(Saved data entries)
****************************************

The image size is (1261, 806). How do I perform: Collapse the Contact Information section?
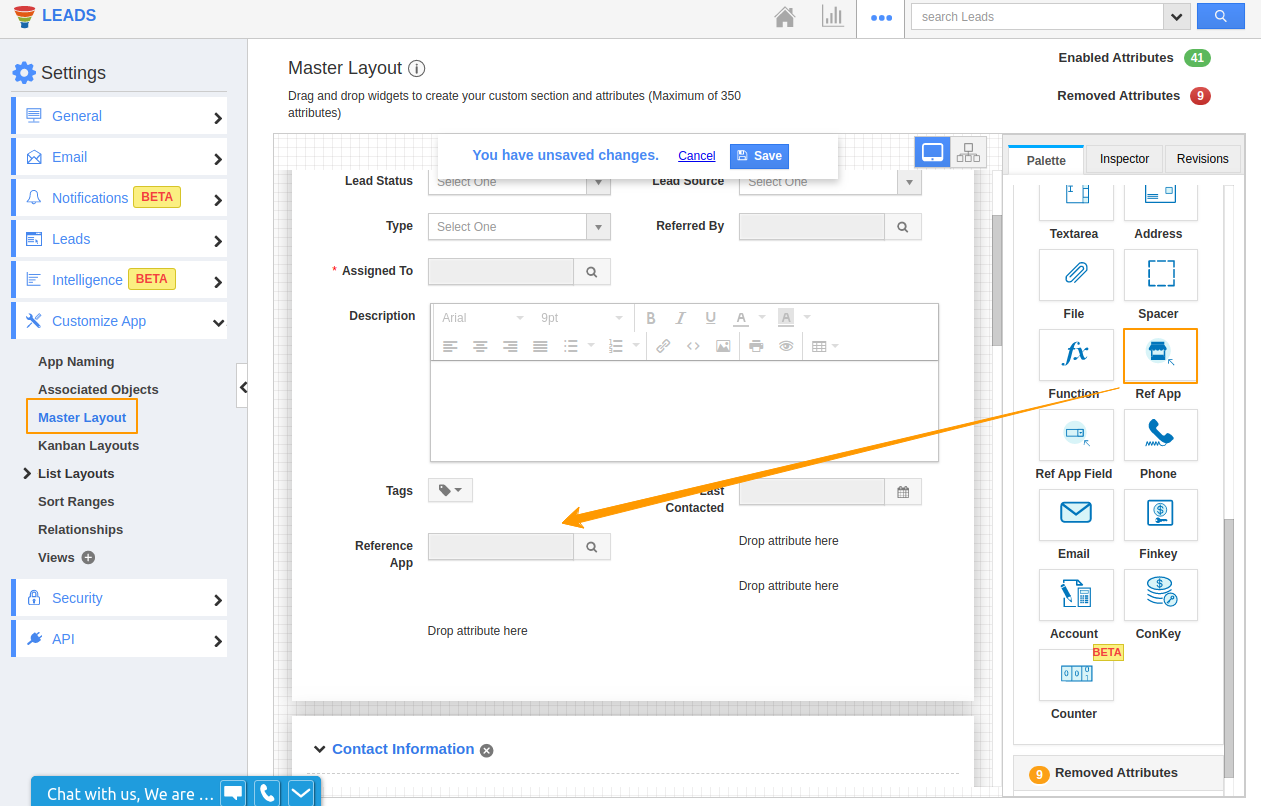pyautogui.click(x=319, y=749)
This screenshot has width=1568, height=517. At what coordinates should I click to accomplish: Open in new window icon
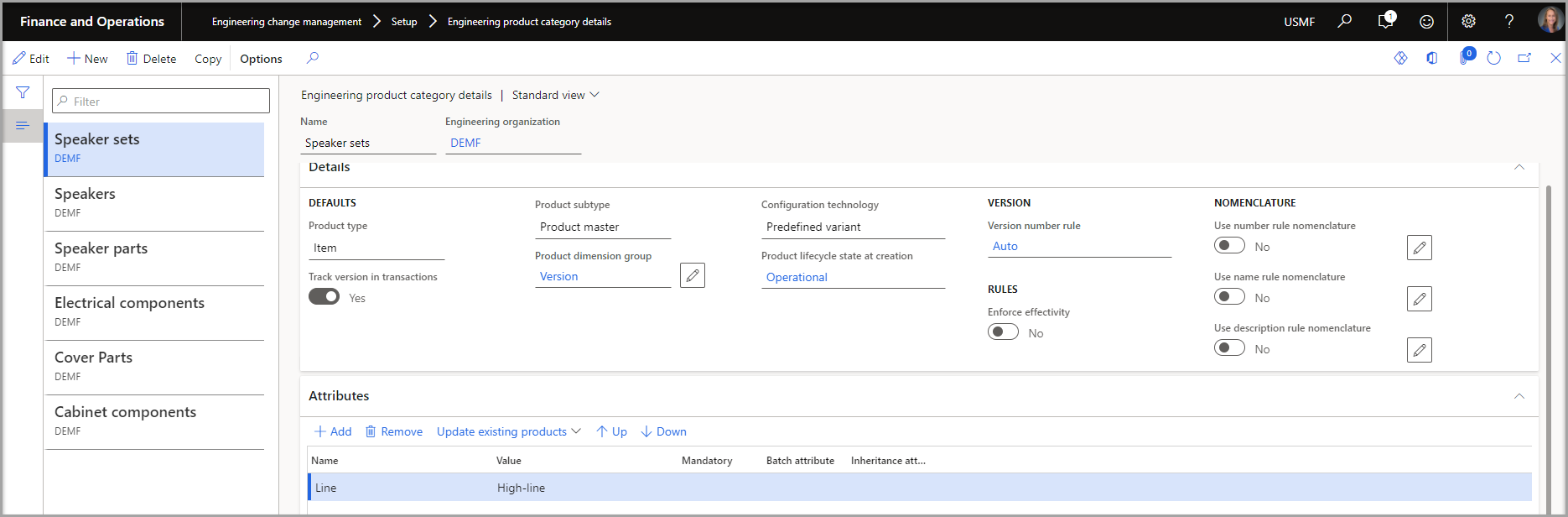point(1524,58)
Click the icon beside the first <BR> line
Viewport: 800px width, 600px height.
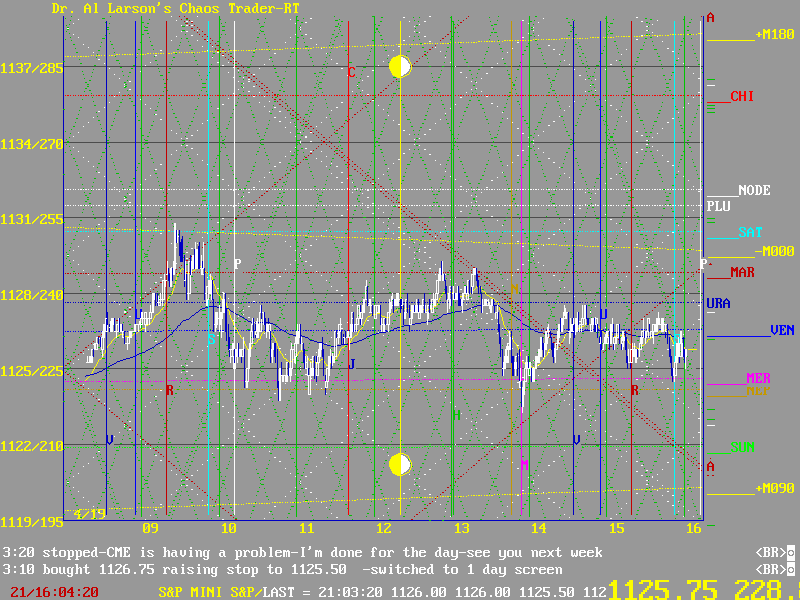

****************************************

> **Requirement**
Write out every line of the material above again, requests included, shifting each coordinate in the answers by -92. Leave the pictures out of your answer.

> **Answer**
The image size is (1261, 806). How do I perform: Collapse the Contact Information section?
pyautogui.click(x=227, y=657)
This screenshot has width=1568, height=517. At what coordinates should I click to accomplish: Open in new window icon
point(1432,-34)
Click the icon beside the first <BR> line
Viewport: 800px width, 600px height.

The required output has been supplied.